- YOUR TASK -
Report the count of lines below that include "header", without any other text.
· · · ·
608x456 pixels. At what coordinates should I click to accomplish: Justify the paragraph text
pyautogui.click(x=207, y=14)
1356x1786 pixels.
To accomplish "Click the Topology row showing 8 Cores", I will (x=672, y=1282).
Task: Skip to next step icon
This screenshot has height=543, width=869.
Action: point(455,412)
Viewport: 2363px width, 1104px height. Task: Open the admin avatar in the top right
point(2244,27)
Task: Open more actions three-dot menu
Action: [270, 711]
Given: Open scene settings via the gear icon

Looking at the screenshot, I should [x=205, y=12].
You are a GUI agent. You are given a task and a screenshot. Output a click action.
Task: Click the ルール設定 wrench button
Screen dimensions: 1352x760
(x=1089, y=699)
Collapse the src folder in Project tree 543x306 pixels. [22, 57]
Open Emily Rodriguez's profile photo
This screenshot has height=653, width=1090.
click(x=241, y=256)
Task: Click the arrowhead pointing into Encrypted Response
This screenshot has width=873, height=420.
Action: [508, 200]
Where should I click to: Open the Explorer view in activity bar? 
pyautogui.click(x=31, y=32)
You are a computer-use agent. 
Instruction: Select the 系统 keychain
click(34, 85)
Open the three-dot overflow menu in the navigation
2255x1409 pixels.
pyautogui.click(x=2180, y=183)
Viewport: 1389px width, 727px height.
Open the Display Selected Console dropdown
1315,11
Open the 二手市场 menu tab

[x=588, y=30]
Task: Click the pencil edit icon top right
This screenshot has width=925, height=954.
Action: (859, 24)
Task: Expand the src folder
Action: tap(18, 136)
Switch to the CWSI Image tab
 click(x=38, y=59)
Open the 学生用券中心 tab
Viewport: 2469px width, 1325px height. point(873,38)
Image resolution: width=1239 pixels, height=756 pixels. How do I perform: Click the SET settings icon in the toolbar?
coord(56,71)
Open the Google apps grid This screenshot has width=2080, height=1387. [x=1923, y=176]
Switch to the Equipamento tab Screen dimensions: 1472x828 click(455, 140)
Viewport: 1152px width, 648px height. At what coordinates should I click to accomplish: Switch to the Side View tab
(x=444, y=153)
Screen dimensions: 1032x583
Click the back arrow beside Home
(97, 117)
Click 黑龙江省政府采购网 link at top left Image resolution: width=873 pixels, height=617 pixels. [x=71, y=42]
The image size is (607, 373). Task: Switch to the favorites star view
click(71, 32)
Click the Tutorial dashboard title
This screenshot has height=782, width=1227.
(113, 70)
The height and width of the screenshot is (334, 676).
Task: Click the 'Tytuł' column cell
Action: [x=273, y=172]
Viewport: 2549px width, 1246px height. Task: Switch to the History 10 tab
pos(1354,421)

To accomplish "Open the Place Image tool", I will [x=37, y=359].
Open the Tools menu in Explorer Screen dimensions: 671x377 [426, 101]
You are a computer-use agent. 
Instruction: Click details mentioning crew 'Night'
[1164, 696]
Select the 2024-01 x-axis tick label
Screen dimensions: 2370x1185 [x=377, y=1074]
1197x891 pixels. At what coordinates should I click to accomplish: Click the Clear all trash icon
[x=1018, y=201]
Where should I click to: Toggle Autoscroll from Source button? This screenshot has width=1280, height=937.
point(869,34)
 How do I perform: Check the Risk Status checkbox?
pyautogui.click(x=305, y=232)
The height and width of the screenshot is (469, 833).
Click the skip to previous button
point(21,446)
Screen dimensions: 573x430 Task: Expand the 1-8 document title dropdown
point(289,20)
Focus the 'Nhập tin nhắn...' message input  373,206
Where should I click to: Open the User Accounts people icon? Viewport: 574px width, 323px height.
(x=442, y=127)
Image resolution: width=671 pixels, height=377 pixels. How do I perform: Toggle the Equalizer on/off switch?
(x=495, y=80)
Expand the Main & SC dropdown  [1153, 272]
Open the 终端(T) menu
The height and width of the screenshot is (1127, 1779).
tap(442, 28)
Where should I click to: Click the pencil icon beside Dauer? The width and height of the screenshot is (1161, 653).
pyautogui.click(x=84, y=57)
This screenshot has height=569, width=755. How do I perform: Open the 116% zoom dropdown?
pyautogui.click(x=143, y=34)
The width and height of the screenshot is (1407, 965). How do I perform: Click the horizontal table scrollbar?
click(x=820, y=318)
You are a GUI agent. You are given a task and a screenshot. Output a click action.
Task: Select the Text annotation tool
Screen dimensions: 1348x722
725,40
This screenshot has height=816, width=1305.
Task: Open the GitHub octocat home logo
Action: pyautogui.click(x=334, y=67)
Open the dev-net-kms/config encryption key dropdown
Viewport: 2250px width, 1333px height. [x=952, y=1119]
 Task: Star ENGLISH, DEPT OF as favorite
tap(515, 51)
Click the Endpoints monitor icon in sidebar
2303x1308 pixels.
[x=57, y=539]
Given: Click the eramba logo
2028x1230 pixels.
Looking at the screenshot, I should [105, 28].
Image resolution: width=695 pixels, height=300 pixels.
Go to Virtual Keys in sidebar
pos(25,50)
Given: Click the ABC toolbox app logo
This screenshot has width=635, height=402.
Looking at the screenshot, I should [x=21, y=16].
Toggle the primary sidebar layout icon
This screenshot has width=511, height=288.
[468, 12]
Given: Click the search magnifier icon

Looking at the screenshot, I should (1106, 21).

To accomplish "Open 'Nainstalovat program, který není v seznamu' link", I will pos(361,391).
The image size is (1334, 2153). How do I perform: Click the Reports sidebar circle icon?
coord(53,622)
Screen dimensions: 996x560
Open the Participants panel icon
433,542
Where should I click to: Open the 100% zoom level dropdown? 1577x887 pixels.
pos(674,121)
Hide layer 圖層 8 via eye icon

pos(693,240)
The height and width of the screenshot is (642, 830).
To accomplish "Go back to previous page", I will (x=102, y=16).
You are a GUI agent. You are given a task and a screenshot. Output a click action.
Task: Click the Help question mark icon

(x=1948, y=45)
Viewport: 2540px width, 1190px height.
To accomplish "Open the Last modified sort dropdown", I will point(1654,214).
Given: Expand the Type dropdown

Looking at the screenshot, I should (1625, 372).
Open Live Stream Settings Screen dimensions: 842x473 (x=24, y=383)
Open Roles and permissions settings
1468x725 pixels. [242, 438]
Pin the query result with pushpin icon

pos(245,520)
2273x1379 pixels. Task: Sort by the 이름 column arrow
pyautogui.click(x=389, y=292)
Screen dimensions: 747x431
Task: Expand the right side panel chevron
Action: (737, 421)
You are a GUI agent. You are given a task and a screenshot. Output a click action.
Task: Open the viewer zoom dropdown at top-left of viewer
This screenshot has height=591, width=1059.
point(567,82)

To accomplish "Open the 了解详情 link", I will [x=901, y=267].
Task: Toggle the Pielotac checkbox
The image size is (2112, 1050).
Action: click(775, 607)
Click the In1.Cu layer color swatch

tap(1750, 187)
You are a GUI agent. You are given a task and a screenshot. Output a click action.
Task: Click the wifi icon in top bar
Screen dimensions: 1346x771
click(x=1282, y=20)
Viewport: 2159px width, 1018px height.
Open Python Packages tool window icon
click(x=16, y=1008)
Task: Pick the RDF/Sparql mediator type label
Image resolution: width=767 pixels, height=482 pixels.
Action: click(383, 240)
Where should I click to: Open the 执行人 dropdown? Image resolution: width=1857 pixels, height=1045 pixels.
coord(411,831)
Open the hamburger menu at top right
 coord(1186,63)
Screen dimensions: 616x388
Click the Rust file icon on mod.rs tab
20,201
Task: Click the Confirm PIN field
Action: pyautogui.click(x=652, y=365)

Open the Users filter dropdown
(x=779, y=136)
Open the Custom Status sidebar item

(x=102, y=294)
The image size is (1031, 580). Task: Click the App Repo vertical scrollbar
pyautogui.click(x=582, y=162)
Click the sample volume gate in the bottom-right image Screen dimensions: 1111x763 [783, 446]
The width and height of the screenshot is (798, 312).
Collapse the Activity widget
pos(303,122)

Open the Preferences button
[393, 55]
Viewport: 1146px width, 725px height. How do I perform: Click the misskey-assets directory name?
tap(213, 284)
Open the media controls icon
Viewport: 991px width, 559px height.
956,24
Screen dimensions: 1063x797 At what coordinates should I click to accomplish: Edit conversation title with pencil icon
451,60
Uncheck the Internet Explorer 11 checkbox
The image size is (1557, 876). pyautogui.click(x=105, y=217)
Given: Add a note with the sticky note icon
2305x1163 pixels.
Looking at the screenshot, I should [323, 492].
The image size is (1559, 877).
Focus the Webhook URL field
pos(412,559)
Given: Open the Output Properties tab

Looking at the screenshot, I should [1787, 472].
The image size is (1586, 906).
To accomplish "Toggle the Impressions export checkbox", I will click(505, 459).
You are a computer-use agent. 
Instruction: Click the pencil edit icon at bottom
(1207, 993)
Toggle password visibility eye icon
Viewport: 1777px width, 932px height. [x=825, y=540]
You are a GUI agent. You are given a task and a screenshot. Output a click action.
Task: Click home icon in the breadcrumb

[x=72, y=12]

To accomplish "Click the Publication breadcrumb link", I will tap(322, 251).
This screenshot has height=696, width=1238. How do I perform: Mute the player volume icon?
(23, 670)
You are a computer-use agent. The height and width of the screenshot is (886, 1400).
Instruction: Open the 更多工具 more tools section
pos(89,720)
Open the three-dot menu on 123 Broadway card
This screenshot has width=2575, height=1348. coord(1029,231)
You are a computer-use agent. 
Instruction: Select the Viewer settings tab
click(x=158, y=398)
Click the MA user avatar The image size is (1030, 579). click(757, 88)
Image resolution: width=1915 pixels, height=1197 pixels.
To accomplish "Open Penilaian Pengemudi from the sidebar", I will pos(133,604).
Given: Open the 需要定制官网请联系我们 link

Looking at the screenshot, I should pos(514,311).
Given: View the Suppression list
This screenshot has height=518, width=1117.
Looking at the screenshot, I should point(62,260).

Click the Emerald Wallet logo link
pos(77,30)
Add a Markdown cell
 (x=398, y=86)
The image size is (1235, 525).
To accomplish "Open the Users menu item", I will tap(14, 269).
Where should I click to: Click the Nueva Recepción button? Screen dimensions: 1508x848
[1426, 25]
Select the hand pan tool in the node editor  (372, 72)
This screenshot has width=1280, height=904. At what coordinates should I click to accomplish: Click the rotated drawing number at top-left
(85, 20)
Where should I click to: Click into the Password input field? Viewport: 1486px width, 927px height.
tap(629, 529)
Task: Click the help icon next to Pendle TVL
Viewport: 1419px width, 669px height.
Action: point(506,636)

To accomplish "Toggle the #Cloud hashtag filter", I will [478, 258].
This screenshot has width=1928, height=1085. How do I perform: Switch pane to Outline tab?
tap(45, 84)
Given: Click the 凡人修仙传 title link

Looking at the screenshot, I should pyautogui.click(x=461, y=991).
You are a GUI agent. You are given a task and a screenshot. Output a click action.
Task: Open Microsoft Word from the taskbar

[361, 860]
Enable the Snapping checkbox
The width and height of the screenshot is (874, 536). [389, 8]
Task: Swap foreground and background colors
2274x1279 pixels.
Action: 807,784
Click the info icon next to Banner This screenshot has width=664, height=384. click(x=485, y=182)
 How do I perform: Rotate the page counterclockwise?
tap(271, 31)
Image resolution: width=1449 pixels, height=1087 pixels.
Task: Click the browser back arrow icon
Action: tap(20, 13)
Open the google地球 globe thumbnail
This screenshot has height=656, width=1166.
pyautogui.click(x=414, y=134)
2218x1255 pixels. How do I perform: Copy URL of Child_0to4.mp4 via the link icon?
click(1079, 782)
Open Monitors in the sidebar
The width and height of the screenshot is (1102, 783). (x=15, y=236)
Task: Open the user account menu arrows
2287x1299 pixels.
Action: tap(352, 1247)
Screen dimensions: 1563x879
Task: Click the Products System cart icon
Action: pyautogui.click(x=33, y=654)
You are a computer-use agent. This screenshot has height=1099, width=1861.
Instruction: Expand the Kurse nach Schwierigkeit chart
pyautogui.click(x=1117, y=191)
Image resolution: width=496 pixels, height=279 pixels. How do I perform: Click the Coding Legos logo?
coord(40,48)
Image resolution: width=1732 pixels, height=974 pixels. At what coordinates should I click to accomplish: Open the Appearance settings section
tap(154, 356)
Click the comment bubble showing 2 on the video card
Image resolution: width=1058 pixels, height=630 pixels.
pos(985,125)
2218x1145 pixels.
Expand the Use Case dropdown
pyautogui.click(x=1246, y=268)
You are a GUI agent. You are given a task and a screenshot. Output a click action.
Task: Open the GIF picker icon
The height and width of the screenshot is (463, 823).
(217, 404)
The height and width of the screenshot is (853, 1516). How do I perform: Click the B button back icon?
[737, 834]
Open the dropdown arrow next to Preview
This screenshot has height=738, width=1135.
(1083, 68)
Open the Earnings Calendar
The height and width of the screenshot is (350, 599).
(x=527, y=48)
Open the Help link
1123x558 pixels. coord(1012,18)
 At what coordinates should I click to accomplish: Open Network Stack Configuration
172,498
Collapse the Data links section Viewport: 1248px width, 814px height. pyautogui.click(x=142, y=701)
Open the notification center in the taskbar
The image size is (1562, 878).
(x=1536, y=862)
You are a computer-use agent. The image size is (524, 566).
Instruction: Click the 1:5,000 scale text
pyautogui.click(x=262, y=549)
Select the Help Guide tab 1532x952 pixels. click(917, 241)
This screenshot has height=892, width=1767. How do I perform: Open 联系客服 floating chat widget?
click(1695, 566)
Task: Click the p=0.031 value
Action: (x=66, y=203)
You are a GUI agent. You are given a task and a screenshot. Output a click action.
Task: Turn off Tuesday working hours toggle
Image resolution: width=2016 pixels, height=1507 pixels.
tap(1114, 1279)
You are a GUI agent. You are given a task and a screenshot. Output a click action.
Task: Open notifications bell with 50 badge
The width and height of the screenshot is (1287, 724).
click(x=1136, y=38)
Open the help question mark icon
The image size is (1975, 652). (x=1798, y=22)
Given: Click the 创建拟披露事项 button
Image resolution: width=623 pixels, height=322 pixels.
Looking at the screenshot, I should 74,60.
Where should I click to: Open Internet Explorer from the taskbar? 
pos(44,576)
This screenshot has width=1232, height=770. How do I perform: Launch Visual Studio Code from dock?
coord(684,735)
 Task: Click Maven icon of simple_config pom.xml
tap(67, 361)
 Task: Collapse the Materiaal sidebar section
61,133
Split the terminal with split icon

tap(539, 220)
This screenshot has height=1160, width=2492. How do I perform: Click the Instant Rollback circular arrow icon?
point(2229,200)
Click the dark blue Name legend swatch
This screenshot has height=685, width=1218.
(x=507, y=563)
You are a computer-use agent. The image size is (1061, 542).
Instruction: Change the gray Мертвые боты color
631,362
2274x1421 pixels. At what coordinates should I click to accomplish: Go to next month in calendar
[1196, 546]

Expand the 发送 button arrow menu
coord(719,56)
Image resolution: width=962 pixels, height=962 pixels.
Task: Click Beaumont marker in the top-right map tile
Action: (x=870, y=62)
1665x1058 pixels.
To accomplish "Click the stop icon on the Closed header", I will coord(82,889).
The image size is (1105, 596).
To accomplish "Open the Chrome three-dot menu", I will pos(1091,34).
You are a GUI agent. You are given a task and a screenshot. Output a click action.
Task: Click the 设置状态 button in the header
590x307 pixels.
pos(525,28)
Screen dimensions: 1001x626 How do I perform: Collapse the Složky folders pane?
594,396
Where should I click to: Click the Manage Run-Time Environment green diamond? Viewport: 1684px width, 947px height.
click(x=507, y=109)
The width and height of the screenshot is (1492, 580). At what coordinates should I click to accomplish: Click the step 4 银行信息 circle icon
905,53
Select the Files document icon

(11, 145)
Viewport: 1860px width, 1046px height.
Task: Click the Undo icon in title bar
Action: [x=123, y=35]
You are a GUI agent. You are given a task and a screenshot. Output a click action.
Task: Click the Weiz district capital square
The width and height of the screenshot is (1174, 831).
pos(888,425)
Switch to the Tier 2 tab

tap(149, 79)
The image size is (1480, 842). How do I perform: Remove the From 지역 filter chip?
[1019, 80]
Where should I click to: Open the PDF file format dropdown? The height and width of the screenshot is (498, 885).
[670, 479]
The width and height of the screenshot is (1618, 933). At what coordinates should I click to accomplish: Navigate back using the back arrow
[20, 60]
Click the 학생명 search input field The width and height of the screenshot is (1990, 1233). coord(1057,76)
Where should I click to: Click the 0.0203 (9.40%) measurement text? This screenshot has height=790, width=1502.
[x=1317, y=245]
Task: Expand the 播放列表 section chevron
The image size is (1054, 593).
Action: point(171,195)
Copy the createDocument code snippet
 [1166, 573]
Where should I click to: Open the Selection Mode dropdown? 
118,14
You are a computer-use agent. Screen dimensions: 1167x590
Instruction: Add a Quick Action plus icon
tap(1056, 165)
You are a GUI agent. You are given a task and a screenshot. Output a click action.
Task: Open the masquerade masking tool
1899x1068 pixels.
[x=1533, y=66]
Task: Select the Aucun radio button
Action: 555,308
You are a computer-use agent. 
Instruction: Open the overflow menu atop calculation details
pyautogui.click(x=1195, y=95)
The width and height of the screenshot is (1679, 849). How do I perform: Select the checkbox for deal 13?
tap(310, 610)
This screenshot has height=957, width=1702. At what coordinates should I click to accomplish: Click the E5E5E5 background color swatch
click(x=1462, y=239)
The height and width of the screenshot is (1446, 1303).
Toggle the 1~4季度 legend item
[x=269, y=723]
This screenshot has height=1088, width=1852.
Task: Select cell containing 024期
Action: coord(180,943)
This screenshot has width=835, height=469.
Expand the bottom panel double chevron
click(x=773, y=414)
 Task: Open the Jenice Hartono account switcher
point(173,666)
· · · ·
- SOLUTION TO THIS EXERCISE -
2